§ **Exercise aim**: Quote every line below word for word, keeping the order shown.

+ + + +

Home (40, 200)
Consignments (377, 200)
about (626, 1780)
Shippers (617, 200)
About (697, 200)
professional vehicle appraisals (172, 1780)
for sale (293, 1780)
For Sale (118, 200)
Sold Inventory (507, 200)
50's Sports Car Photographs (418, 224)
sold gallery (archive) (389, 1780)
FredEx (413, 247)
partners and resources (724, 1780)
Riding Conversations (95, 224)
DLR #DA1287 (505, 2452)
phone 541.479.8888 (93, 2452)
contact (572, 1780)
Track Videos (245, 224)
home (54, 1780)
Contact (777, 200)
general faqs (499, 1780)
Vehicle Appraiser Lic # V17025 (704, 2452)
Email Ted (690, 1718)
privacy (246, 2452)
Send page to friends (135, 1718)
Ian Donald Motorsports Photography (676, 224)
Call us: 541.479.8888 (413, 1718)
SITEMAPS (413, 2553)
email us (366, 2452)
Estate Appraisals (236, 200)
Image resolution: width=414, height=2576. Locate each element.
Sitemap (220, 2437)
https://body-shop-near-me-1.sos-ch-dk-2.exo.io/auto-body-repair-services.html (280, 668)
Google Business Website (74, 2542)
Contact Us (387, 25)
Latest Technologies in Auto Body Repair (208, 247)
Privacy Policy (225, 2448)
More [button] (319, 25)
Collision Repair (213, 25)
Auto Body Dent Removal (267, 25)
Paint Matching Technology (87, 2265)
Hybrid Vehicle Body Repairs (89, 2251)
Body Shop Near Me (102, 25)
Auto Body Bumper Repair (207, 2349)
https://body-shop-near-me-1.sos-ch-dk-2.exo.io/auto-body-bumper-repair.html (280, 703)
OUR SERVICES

+ + + +

§ **Full response**:
Home (40, 200)
Consignments (377, 200)
about (626, 1780)
Shippers (617, 200)
About (697, 200)
professional vehicle appraisals (172, 1780)
for sale (293, 1780)
For Sale (118, 200)
Sold Inventory (507, 200)
50's Sports Car Photographs (418, 224)
sold gallery (archive) (389, 1780)
FredEx (413, 247)
partners and resources (724, 1780)
Riding Conversations (95, 224)
DLR #DA1287 (505, 2452)
phone 541.479.8888 (93, 2452)
contact (572, 1780)
Track Videos (245, 224)
home (54, 1780)
Contact (777, 200)
general faqs (499, 1780)
Vehicle Appraiser Lic # V17025 (704, 2452)
Email Ted (690, 1718)
privacy (246, 2452)
Send page to friends (135, 1718)
Ian Donald Motorsports Photography (676, 224)
Call us: 541.479.8888 (413, 1718)
SITEMAPS (413, 2553)
email us (366, 2452)
Estate Appraisals (236, 200)
Image resolution: width=414, height=2576. Locate each element.
Sitemap (220, 2437)
https://body-shop-near-me-1.sos-ch-dk-2.exo.io/auto-body-repair-services.html (280, 668)
Google Business Website (74, 2542)
Contact Us (387, 25)
Latest Technologies in Auto Body Repair (208, 247)
Privacy Policy (225, 2448)
More [button] (319, 25)
Collision Repair (213, 25)
Auto Body Dent Removal (267, 25)
Paint Matching Technology (87, 2265)
Hybrid Vehicle Body Repairs (89, 2251)
Body Shop Near Me (102, 25)
Auto Body Bumper Repair (207, 2349)
https://body-shop-near-me-1.sos-ch-dk-2.exo.io/auto-body-bumper-repair.html (280, 703)
OUR SERVICES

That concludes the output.